▸ RECORDS
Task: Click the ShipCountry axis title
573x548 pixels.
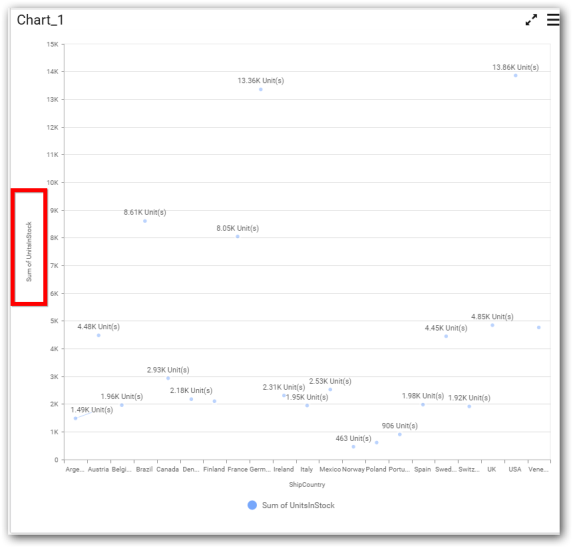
---
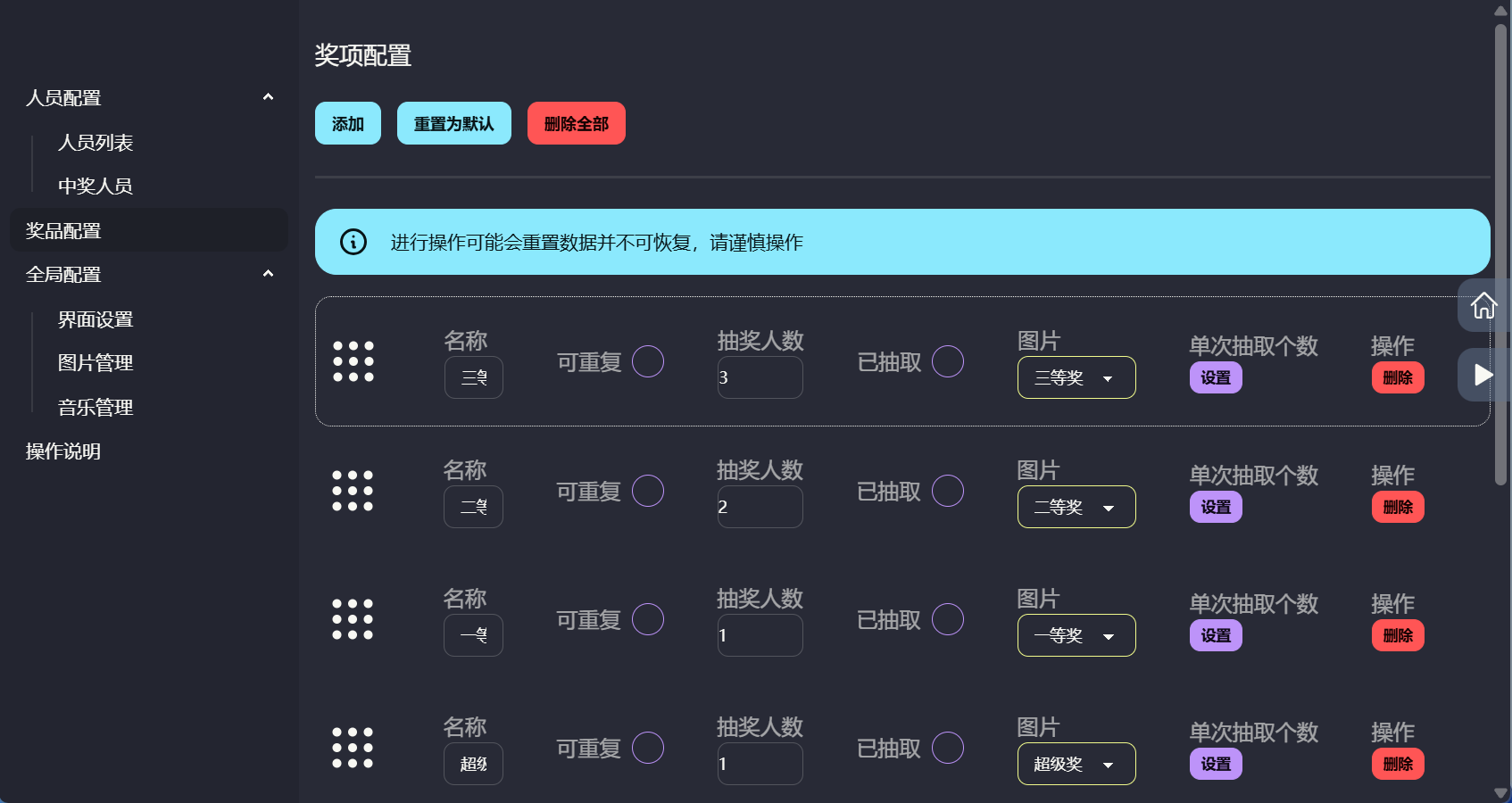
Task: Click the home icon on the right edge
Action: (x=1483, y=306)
--
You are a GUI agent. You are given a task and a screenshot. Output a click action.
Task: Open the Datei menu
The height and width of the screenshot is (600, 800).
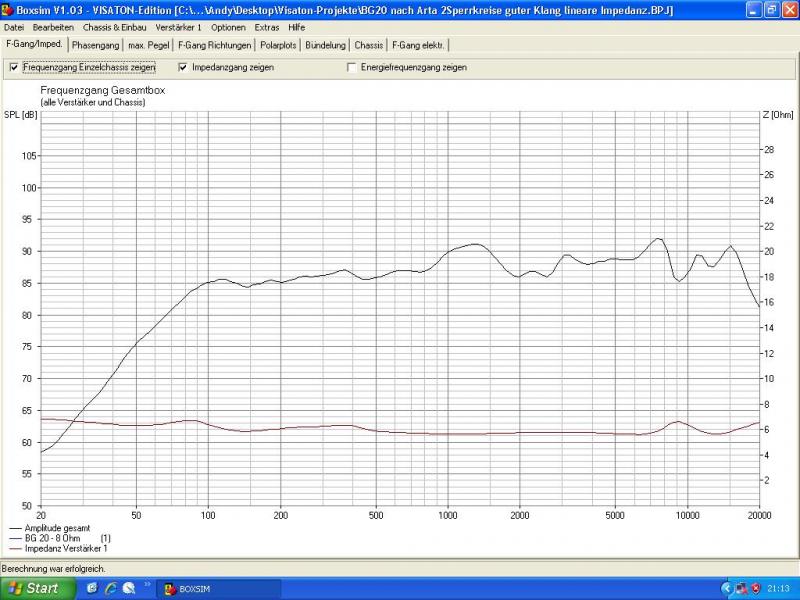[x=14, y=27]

▸ YOUR TASK
Give only the lines from the one holding "Task: Click the ShipCountry axis title" through the one holding "573x548 pixels.", each restated exactly as it appears above.

▸ SOLUTION BELOW
Task: Click the ShipCountry axis title
573x548 pixels.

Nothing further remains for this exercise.